Decentralized Decision Making
Maintained by: mikerb@mit.edu Get PDF
src: project-pavlab/memos/memo_swarm_decentral
1 Decentralized Decision-Making
1.1 Static and Dynamic Behavior Configuration
1.2 Autonomy Event Managers
1.3 The Task Manager
1.4 Task Behaviors
1.5 Example Mission: Encircle and Defend High Value Asset
1.6 Example Mission: Convoying
1 Decentralized Decision-Making
The goal of decentralized decision-making is to allow a group of vehicles to be tasked with a specific goal, i.e., task, with the expectation that the vehicles will reach a consensus among themselves without involving further human input. In some cases this can be accomplished by a shared protocol where it is always clear what each vehicle should do, presuming there is some minimal awareness of ownship state relative to its collaborators, such as vehicle position. However, in other cases, even when ownship and collaborator vehicle positions are known, a dialog between vehicles is required to reach a consensus. Auction-based consensus algorithms are not new, but the method and implementation of this approached, integrated into an existing behavior-based architecture with dynamic behavior spawning is the focus of this portion of the work.
1.1 Static and Dynamic Behavior Configuration [top]
Helm behaviors, including the Convoy behavior, are configured in part through static parameters specified at the time of mission launch, and dynamic updates to parameters provided at run-time, as depicted in Figure 1.1.

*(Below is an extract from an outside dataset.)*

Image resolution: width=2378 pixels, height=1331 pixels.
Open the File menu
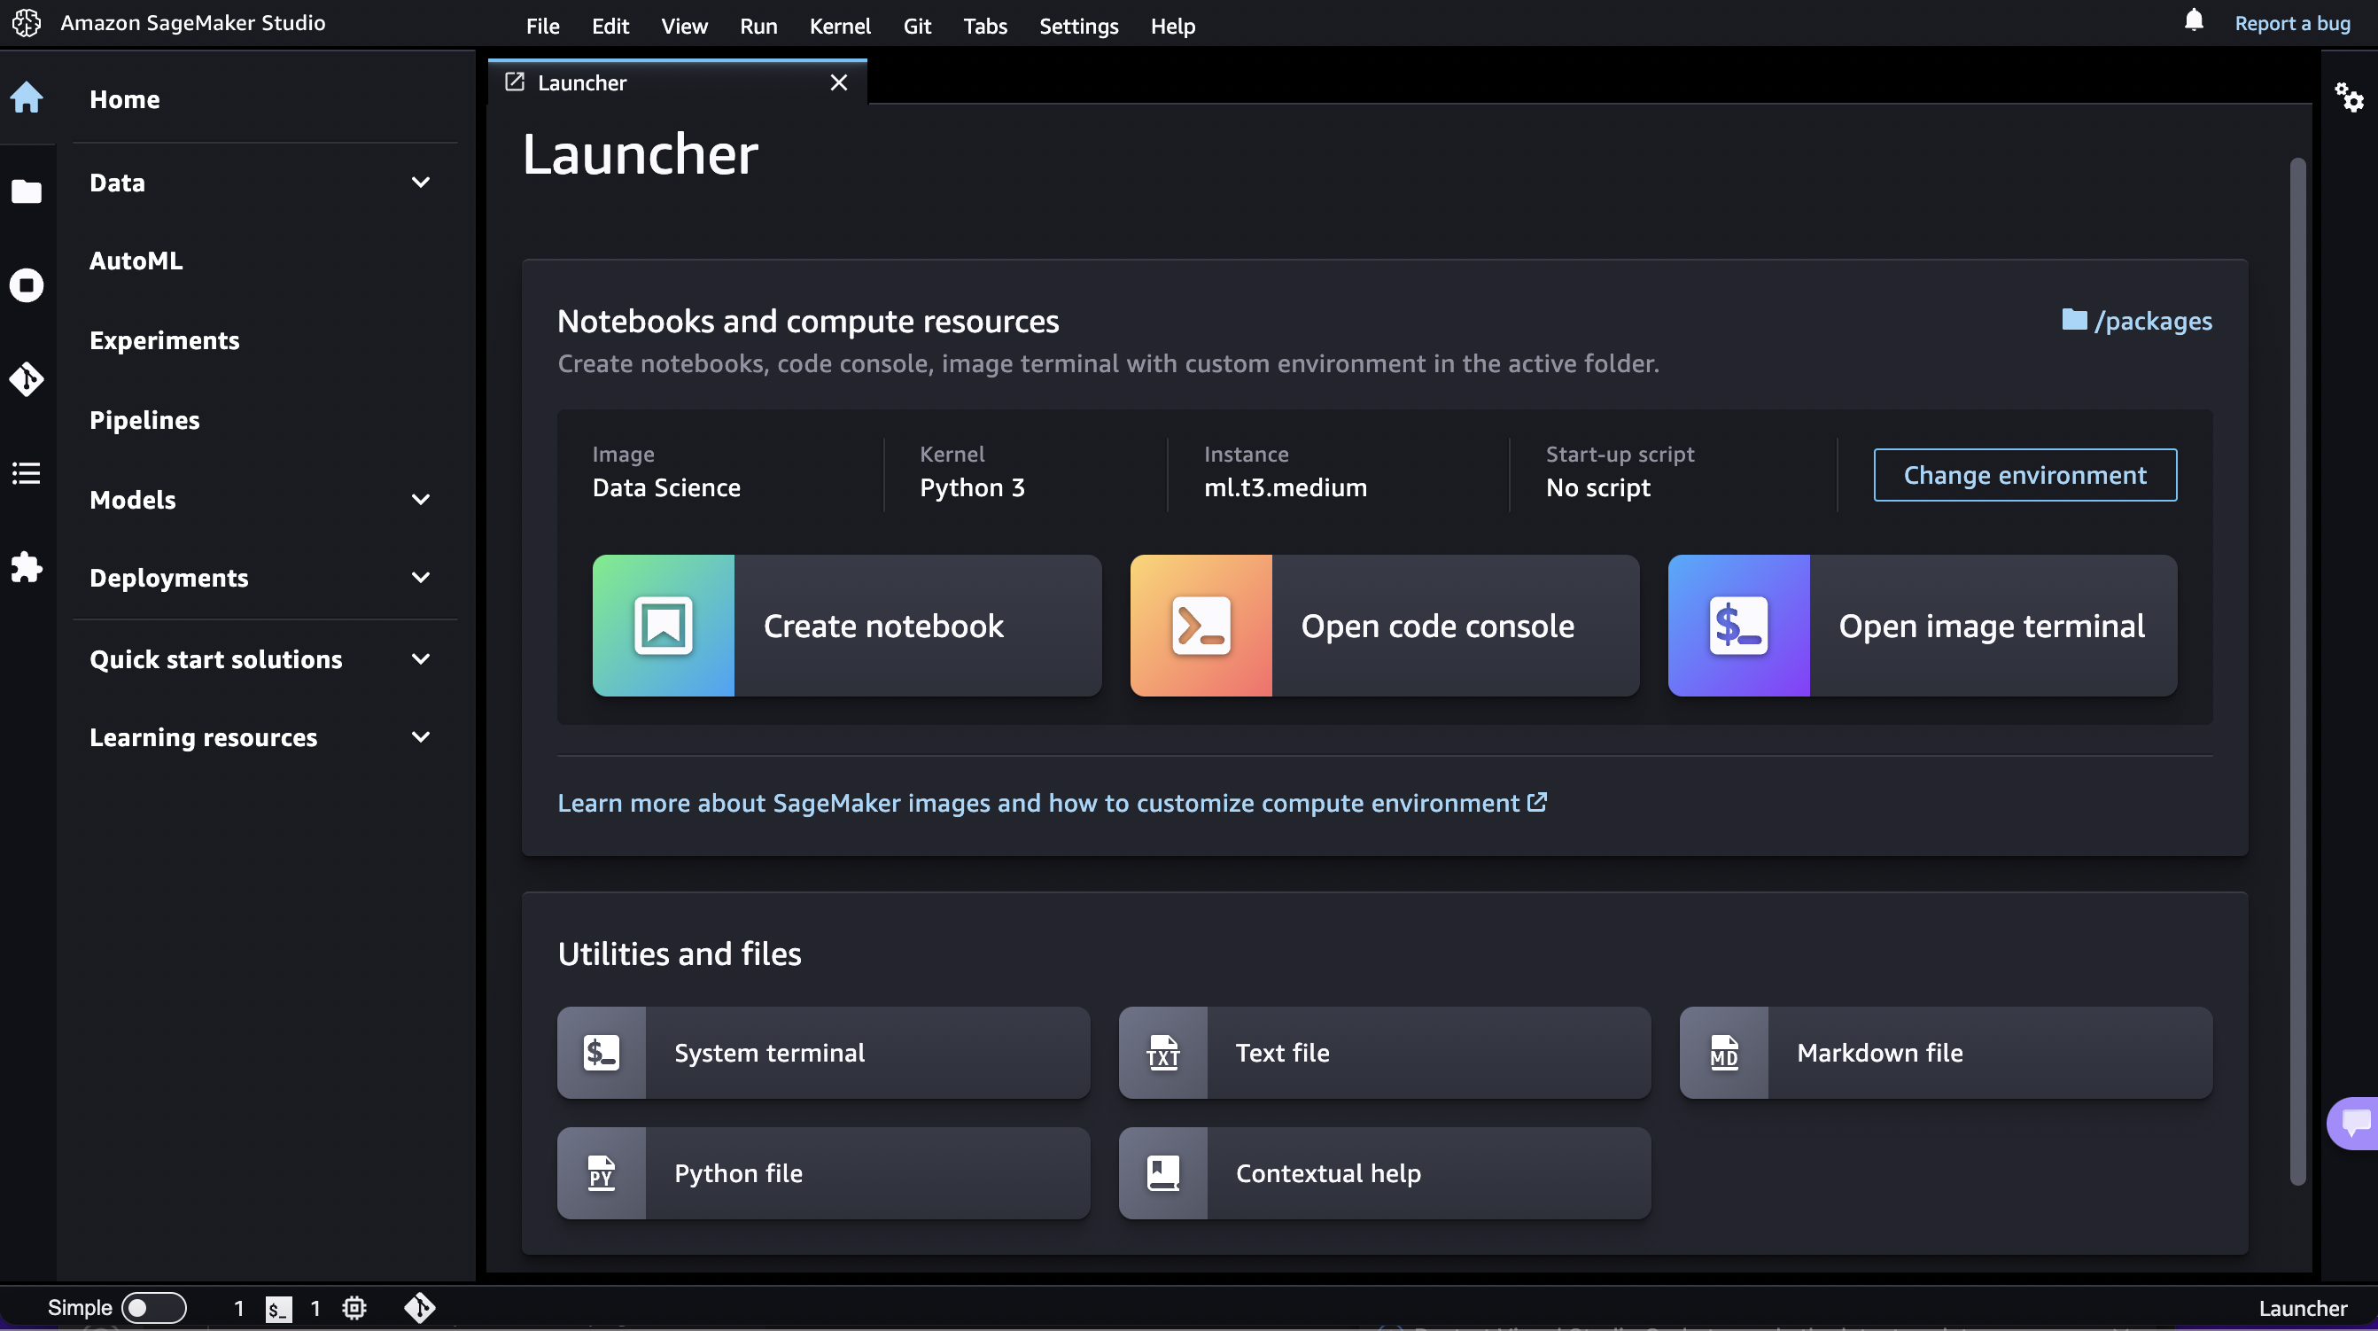tap(542, 25)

Figure 1.1: Behavior Inputs: Most behavior parameters are provided upon startup from the mission configuration file. Dynamic updates may be provided at run-time from any other MOOS application, allowing for higher levels of planning, and command and control to influence the autonomy as a whole through changes to the behaviors. Behavior templates are used in cases where behaviors come into existence only upon external events and incoming messages to the helm. A behavior template may spawn several instances during the lifetime of the mission.
Behaviors of the IvP Helm may be configured as templates, essentially starting the mission waiting for events to occur at run-time to spawn one or more instances of the templated behavior. Through this mechanism, the behavior configuration need not know the details of the tasks involved in the the eventual spawned behavior. This information will arrive as run-time updates, spawning behaviors as needed. Once the behaviors have achieved their objectives, the spawned behaviors will be deleted and removed from helm memory.
The support for dynamic behavior spawning, memory management, and post-mission analysis of dynamic behavior events, is a core (perhaps unique) strength of the helm and a key enabler for the family of swarm behaviors. The circumstances that govern dynamic behavior spawning, are handle through one (currently three) event managers.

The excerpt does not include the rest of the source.